Was mich persönlich mehr interessiert ist die Frage SPY versus IVV. Ich empfehle meinen Kunden tendenziell eher den IVV von iShares, weil die Kostenquote minimal niedriger ist. Klar, der Unterschied ist marginal, aber über Jahrzehnte summiert sich das. Der SPY hat natürlich eine höhere Liquidität, was für Daytrader relevant sein kann, aber für langfristige Buy-and-Hold-Strategien spielt das keine große Rolle.

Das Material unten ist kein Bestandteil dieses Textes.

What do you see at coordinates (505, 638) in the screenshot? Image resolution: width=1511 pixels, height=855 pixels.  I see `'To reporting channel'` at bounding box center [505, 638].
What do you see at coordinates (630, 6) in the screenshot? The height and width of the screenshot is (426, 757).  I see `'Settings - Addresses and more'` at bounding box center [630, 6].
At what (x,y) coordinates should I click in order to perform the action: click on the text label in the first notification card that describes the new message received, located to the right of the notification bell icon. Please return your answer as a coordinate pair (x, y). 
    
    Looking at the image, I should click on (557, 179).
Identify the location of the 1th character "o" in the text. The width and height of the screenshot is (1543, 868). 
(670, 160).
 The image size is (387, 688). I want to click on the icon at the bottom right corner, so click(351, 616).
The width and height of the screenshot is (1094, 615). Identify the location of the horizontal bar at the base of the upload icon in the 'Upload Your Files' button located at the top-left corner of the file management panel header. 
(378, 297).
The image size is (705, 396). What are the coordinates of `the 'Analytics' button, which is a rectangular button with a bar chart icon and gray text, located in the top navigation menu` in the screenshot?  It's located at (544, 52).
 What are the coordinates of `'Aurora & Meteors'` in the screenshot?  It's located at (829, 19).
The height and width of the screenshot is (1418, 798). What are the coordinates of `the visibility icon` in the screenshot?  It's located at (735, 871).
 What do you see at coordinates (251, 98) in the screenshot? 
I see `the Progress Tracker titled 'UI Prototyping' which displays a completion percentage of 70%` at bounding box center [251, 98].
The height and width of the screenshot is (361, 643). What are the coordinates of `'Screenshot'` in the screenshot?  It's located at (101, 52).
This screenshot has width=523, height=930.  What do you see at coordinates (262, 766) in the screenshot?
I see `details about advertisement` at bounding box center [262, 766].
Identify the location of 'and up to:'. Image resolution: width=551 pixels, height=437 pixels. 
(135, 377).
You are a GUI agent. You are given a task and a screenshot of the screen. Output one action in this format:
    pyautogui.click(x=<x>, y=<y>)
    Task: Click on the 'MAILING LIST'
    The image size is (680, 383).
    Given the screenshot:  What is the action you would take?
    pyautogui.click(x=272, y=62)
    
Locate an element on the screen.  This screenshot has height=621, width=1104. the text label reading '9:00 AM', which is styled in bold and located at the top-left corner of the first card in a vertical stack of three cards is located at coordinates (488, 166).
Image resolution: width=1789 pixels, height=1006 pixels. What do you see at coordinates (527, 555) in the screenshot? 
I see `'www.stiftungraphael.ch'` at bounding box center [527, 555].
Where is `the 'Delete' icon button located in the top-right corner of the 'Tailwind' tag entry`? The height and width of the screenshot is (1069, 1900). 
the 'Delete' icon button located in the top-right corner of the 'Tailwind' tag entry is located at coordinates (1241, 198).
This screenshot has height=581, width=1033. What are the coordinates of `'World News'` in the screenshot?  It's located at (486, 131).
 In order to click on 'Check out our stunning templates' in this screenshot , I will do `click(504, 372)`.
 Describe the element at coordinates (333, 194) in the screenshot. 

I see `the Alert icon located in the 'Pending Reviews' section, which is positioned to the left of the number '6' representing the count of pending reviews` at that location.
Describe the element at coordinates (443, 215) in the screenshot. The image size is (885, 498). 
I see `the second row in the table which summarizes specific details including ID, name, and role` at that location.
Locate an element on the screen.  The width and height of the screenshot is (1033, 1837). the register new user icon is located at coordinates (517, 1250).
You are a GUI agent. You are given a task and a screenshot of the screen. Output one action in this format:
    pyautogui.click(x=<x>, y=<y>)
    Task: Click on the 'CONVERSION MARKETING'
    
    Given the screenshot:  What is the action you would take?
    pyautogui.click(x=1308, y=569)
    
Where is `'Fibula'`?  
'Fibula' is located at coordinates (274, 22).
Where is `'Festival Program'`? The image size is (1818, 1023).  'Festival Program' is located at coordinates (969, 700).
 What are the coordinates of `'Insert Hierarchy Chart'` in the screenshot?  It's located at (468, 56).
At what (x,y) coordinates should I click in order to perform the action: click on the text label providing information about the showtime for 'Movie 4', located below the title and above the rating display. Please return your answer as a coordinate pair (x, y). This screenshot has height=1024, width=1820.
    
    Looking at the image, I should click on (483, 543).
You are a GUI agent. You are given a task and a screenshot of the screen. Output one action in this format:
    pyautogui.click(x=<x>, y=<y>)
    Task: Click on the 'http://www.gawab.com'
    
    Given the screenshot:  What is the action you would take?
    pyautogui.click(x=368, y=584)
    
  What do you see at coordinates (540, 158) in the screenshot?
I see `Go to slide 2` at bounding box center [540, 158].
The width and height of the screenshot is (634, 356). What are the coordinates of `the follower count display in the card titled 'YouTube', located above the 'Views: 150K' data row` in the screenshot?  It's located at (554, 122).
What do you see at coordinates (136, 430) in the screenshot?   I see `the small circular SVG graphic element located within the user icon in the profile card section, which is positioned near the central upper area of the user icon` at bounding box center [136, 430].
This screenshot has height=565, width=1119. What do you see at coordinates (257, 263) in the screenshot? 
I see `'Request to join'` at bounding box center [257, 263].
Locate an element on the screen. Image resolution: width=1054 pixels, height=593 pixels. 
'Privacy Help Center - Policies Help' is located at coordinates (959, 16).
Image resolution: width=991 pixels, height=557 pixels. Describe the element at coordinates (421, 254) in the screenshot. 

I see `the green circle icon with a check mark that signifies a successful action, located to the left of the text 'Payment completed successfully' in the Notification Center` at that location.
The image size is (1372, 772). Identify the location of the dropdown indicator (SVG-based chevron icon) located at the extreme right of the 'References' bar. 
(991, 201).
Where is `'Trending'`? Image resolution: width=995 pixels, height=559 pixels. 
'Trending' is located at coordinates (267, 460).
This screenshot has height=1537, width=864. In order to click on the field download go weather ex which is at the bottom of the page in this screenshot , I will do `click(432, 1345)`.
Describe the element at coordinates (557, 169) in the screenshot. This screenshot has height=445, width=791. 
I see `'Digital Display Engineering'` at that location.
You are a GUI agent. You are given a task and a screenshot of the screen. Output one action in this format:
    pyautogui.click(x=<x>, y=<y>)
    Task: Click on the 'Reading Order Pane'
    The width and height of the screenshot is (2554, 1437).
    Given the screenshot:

Interessant finde ich auch die grundsätzliche Frage: Macht ein reiner S&P 500 ETF für europäische Anleger überhaupt Sinn, oder sollte man lieber diversifizieren? Ich persönlich halte zusätzlich zum MSCI World auch gezielt europäische Werte, weil mir die USA-Lastigkeit im Portfolio sonst zu hoch wird. Das habe ich beobachtet bei vielen Portfolios in den letzten Jahren, dass die Klumpenrisiken in US-Tech extrem gestiegen sind.
Was denkt ihr über Dalios Move? Seht ihr das als Bestätigung für den Bullenmarkt oder eher als defensive Positionierung mit breiter Streuung? Und habt ihr SPY, IVV oder vielleicht sogar einen europäischen Anbieter im Depot?